2020 pourrait bien être une annus horribilis pour le constructeur d’avions, d’équipements et de systèmes aéronautiques, Daher. L’entreprise familiale a récemment dépassé le statut d’entreprise de taille intermédiaire (ETI) grâce à de nouveaux contrats et embauches, mais la crise qui frappe l’aviation pourrait revoir les plans d’un acteur qui a fait des efforts importants pour assurer la sûreté de tous ses salariés. Répartis sur plusieurs sites, ils travaillent pour beaucoup dans des conditions dangereuses avec des produits extrêmement lourds qu’il faut travailler et déplacer dans un environnement bruyant. Cela est particulièrement vrai sur le site de Maville (Loire-Atlantique), racheté en 2013 par l’entreprise familiale et qui a dû être repensé afin d’assurer une sûreté optimale pour ses salariés. Un programme autour de quatre axes (risque chimique, chute de hauteur, circulation et déplacement, conditions de travail/ergonomie et culture sécurité) a été mis en place dès 2015 et un réel succès.
Dans le BTP, la « sécurité par le design » au service de la protection des ouvriers
Grand pourvoyeur d’accidents du travail, le BTP cherche des solutions pérennes que certains acteurs ont peut-être déjà trouvé. Le spécialiste français du préfabriqué béton, KP1, a mis en place un coordinateur de prévention et de sécurité dans chacune de ses principales usines, lequel vient renforcer le poste de responsable qualité, sécurité et environnement (RQSE). Cette prise de conscience déjà ancienne et sans cesse renouvelée a permis d’éviter des drames et des affaires dans lesquelles le secteur du BTP s’est parfois enfoncé et dont il n’est pas à l’abri. Les relais de prévention mis en place par KP1 sont à l’origine de la création de l’organisation mensuelle de « quarts d’heure sécurité », lesquels se tiennent aussi après tout accident, sur tous les sites, ou de la mise en place de fiches standardisées des postures de sécurité à adopter sur les outils et produits du groupe.

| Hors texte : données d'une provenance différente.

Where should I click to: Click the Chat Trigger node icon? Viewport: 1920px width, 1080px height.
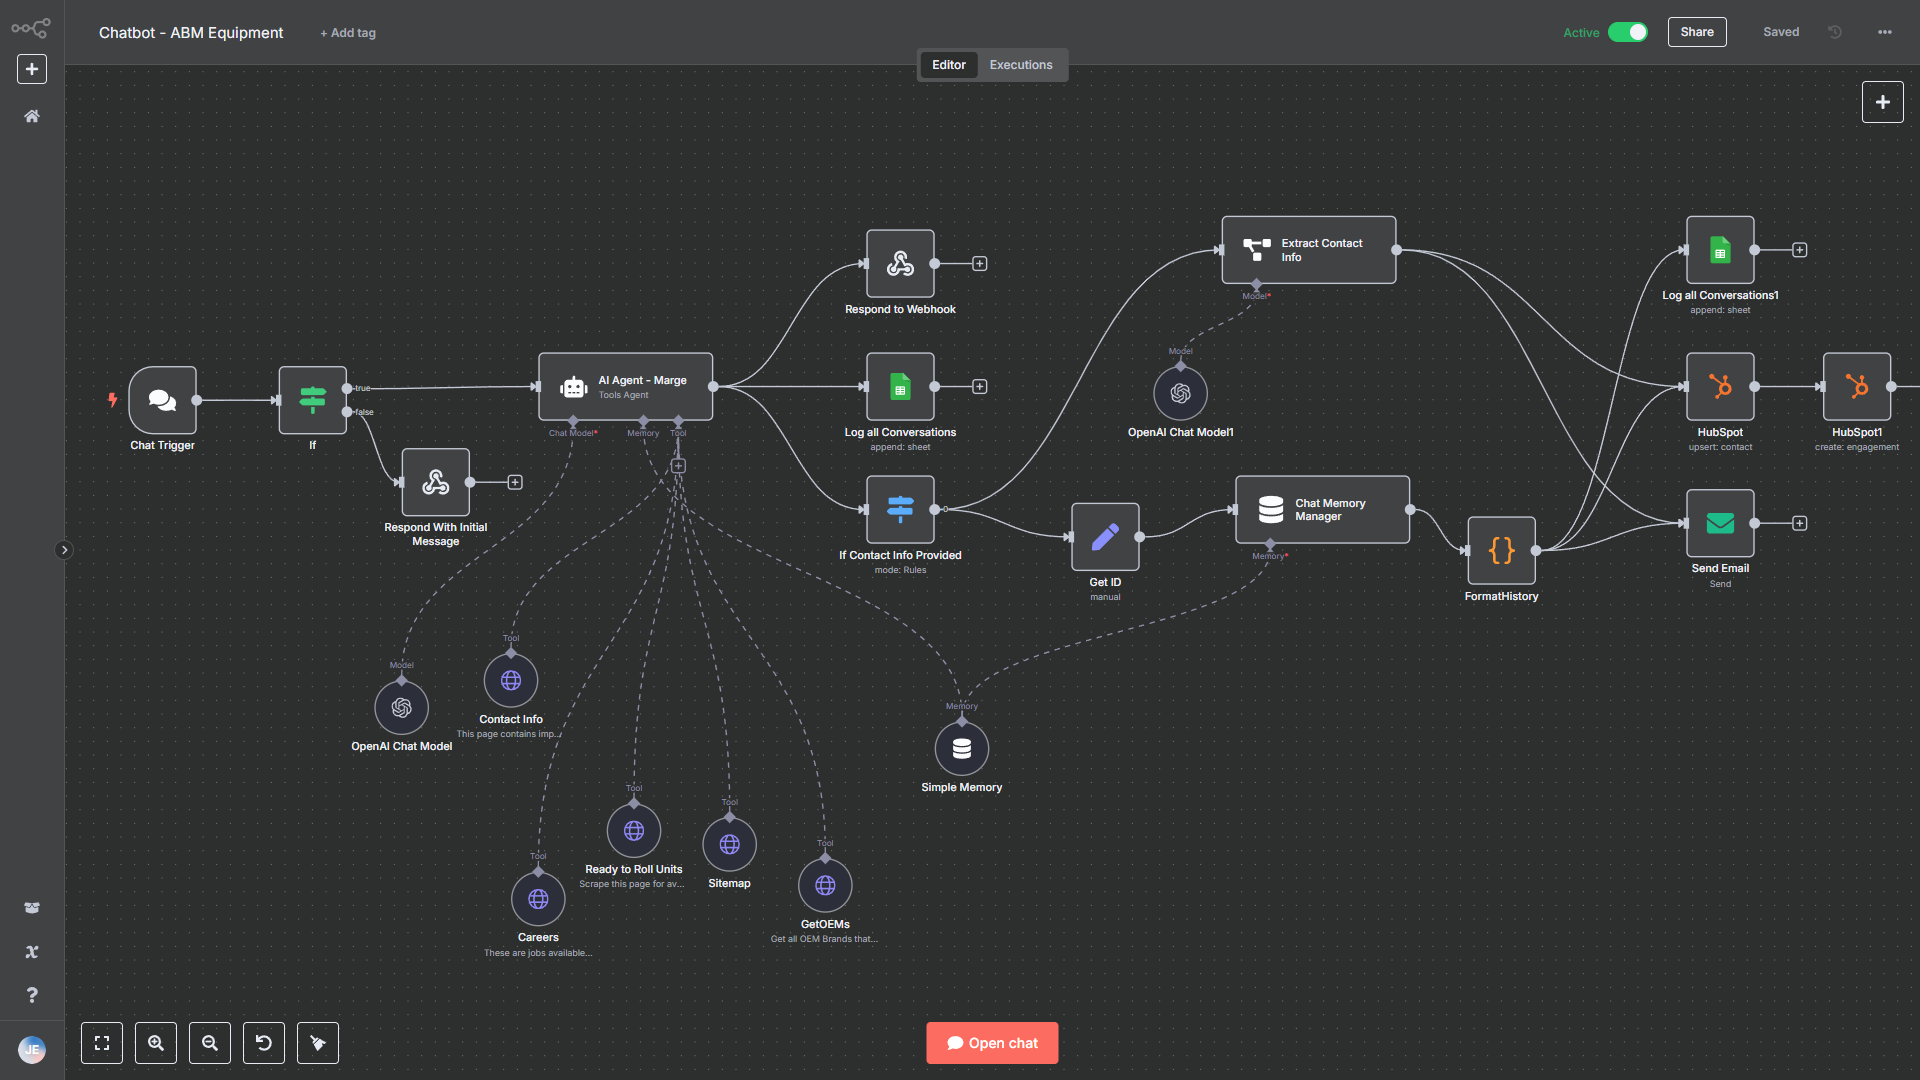point(162,400)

Au-delà de l’aspect prévention, KP1 l’une des rares entreprises du BTP à déposer des brevets, mise sur la sécurité par design de ses produits. La société intègre par exemple à ses prédalles, poutres et prémurs des inserts de sécurité, permettant une manipulation et un montage sécurisés de ces éléments potentiellement dangereux à manipuler. Parmi les autres innovations relevant de cette sécurité par le design : le lancement d’une gamme de dalles disposant d’inserts pour l’insertion facile des garde-corps et de planchers intégrant des éléments antidérapants. Les usines du groupe sont également outillées de machines d’aide mécanique à la manutention, permettant de limiter les risques de troubles musculo-squelettiques pour les ouvriers manipulant des charges lourdes.
Cette volonté de prévenir les risques et les accidents constitue un poste de dépenses conséquent. Ces innovations techniques et managériales suscitent une véritable adhésion des salariés et renforce ainsi la compétitivité du groupe dans un secteur où le turnover est souvent important et empêche d’acquérir les bons réflexes en termes de prévention. Quel que soit le secteur, la confiance des salariés est synonyme d’un travail plus abouti et de qualité. Les entreprises ont donc tout intérêt à veiller à la sécurité et aux bien-être de leurs salariés et prestataires.